Some of my favorite lines I heard him read:
“My whole body is woven with stories”
“Fall up into the stars”
“My ribs are an earthquake”
His reading was followed by a Q & A and book signing. During the Q & A, he talked about his role as the 2018-2019 Ann Arbor Youth Poet Laureate, a position I was not familiar with. As a Youth Poet Laureate, he is conducting a social justice project, mentoring teens at the Neutral Zone, leading workshops on poetry performance and editing, and educating people about the diversity and power of poetry. He is also putting together a chapbook featuring works by youths of color in the Ann Arbor-Ypsilanti area. The chapbook will be released at the end of May.

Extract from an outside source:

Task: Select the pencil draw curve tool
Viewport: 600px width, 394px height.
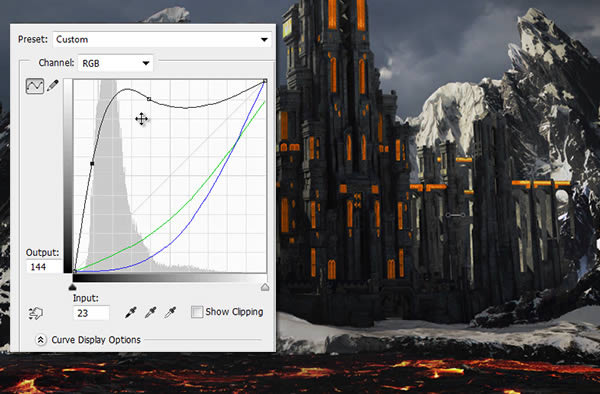Action: pyautogui.click(x=52, y=86)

During the Q & A, Girard also talked about his creative process as well as the differences between spoken word and page poetry. He usually determines whether a piece is meant to be spoken or not during his editing process. For his spoken pieces, he utilizes double meanings and wordplay, and he edits them so they can be easily understood when read aloud. Whereas for page poetry, he allows the poems to have more complicated meanings, which may only be deciphered through closer readings.

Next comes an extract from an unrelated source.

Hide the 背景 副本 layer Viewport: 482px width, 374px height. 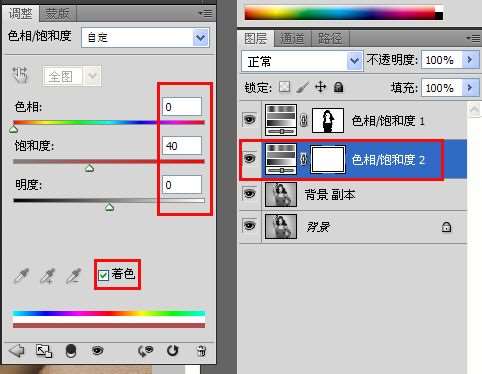pos(250,193)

For poets who are just starting out, he recommends reading a lot because the field of poetry is diverse. Referencing other people’s work can expose you to unique ideas on what is defined as “poetry” and what “poetry” can do. He also says that “editing is most of writing” and that it is crucial to find a community through which you can receive feedback about your work.
You can purchase his book of poetry, Self Portraits, Mixed Media, as well as I Name This Body Mine (which features some of his work) both at Literati for $12. Also, be sure to read the reviews on the backs of the books, several famous writers have great things to say about Girard’s work.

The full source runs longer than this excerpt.